### Data extracts
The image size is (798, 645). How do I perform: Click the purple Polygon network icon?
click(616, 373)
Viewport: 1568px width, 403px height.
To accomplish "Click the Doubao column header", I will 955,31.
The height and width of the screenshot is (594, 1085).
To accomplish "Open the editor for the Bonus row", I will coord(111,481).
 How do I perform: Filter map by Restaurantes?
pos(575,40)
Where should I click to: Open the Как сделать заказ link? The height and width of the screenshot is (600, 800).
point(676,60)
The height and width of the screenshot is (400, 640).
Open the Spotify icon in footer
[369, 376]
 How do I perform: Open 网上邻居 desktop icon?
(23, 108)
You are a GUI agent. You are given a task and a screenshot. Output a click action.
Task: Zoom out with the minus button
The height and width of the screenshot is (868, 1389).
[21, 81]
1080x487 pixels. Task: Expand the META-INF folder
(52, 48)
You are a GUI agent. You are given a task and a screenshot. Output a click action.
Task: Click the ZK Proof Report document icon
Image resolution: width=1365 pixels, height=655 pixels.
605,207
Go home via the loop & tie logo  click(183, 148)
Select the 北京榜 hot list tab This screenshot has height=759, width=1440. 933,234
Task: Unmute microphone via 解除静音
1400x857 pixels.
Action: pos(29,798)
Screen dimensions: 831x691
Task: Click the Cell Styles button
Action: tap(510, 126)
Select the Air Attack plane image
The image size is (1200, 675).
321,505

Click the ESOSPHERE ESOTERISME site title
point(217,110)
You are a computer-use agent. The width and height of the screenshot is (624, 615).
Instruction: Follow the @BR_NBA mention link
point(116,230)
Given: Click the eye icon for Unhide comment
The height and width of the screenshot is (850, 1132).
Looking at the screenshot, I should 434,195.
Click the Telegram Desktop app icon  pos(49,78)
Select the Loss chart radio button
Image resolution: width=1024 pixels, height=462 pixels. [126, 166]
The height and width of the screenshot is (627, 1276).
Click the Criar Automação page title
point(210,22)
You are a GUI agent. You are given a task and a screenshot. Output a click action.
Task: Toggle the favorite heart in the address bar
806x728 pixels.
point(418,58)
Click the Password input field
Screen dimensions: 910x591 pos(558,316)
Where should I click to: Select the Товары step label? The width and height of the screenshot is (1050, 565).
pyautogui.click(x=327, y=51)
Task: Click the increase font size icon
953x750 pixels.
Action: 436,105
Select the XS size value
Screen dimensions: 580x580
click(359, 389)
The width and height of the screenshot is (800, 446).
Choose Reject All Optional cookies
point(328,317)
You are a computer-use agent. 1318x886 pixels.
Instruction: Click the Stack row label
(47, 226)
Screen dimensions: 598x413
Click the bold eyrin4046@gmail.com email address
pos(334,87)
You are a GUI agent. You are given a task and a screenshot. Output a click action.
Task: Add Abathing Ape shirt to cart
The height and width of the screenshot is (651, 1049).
######
* _The task_
Take the records above and return, word for word, only the lines that fall from the line with "Task: Click the ZK Proof Report document icon" to the line with "You are a computer-use agent. The", both of them included.

* _Solved exercise_
Task: Click the ZK Proof Report document icon
Image resolution: width=1365 pixels, height=655 pixels.
605,207
Go home via the loop & tie logo  click(183, 148)
Select the 北京榜 hot list tab This screenshot has height=759, width=1440. 933,234
Task: Unmute microphone via 解除静音
1400x857 pixels.
Action: pos(29,798)
Screen dimensions: 831x691
Task: Click the Cell Styles button
Action: tap(510, 126)
Select the Air Attack plane image
The image size is (1200, 675).
321,505

Click the ESOSPHERE ESOTERISME site title
point(217,110)
You are a computer-use agent. The width and height of the screenshot is (624, 615).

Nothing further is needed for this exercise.